# Welche Rolle zu alter Rute? Ausrüstung für den Anfang?



## Calwyn (19. September 2015)

Hallo liebe Leute,

ich bin zur Zeit dabei meinen Angelschein zu machen und habe seit ich klein war quasi nicht mehr gefischt. Für den Anfang will ich mal ein paar Forellenpuffs abklappern (Spinner o.ä.), mal etwas Posenfischen (Weißfische, Karpfen?) in Seen, evtl mal eine Spintour auf Barsch/Zander im Main/Rhein und evtl mal einen Hecht. Einfach mal ausprobieren was mir Spaß macht. Dass das alles nicht mit einer Rute bzw einem Setup geht ist mir klar. Geht das allerdings mit zwei Ruten?

Eine Rute habe ich noch von damals, die gab es mal zu einem Fisch und Fang Abo, die Rolle von damals ist aber praktisch hinüber (dreckig wie Sau und läuft nicht mehr, war aber eh ein Noname Teil). Die Rute ist eine: 

Cormoran Traveller Tele Mini-Spin WG 20-50g 2.70m

Reicht die schon für Gufi Angeln auf Zander im Main oder Rhein? Oder "nur" für Barsch und Forelle? Welche Rolle mit welcher Schnur würdet ihr empfehlen?

§ Ihre Aufgaben:
(A) Welche Rute besitzt Calwyn laut dem Forenbeitrag noch von damals?
(B) Aktualisieren Sie in den Datensätzen alles von der Zeile mit "Where should I click to: Click the NaN%" bis hinunter zur Zeile mit "click(x=160, y=71)", indem Sie "Items" durch "Products" ersetzen. Geben Sie nur diese Zeilen wieder.

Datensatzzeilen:
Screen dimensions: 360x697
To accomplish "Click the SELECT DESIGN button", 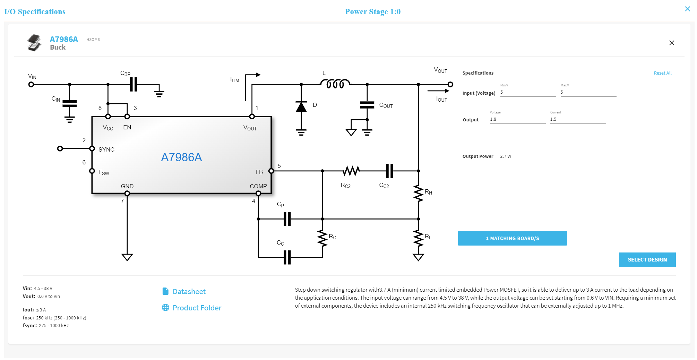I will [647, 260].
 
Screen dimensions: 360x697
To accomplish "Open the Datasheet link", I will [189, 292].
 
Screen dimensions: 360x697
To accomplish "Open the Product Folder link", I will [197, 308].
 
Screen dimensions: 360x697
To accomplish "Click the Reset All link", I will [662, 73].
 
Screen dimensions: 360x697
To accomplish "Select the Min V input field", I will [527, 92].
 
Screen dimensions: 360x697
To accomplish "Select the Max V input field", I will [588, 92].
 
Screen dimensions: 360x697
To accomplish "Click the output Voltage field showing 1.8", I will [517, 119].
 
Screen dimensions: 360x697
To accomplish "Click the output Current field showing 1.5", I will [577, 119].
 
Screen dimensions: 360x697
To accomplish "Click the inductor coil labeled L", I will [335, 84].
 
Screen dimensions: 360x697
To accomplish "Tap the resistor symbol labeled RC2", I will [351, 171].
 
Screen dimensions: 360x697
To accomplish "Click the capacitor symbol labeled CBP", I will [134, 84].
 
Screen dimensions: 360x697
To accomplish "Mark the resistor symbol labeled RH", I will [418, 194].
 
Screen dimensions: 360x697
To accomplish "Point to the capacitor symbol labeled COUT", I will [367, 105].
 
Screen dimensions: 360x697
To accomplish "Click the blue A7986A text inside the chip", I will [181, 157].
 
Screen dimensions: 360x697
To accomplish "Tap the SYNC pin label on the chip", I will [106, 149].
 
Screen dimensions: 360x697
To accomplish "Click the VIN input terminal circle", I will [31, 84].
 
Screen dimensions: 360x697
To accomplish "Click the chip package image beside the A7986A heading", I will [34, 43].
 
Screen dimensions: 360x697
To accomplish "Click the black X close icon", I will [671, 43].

* * *

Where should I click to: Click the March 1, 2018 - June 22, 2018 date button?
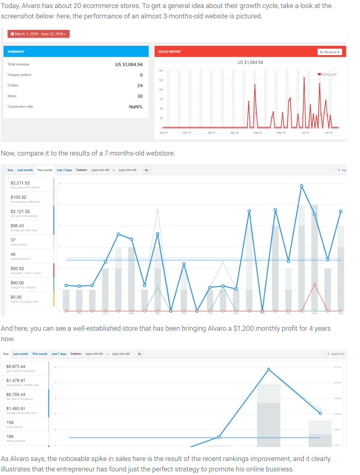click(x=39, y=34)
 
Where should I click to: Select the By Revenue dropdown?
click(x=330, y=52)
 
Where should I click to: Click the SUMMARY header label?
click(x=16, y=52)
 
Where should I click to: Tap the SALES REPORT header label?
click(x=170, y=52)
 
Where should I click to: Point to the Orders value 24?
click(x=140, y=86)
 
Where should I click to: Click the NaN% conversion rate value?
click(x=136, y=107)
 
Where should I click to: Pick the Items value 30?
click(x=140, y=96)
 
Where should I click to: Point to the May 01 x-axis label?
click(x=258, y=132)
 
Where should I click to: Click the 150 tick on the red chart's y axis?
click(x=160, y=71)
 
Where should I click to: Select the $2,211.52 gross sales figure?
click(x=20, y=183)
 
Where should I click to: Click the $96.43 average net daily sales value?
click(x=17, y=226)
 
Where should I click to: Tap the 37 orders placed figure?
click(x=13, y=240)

---

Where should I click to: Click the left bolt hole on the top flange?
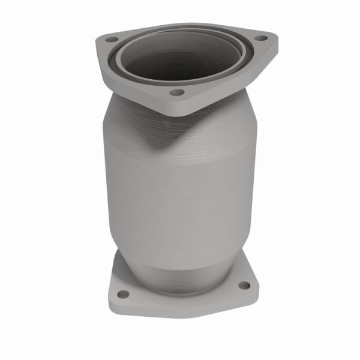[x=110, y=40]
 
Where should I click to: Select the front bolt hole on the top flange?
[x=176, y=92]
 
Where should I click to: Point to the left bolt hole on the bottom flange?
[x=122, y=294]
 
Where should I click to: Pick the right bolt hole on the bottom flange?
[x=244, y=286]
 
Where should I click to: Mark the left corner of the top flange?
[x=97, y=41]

§ Antworten:
(A) Eine Cormoran Traveller Tele Mini-Spin WG 20-50g 2.70m.

(B)
Where should I click to: Click the NaN% conversion rate value?
click(x=136, y=107)
 
Where should I click to: Pick the Products value 30?
click(x=140, y=96)
 
Where should I click to: Point to the May 01 x-axis label?
click(x=258, y=132)
 
Where should I click to: Click the 150 tick on the red chart's y axis?
click(x=160, y=71)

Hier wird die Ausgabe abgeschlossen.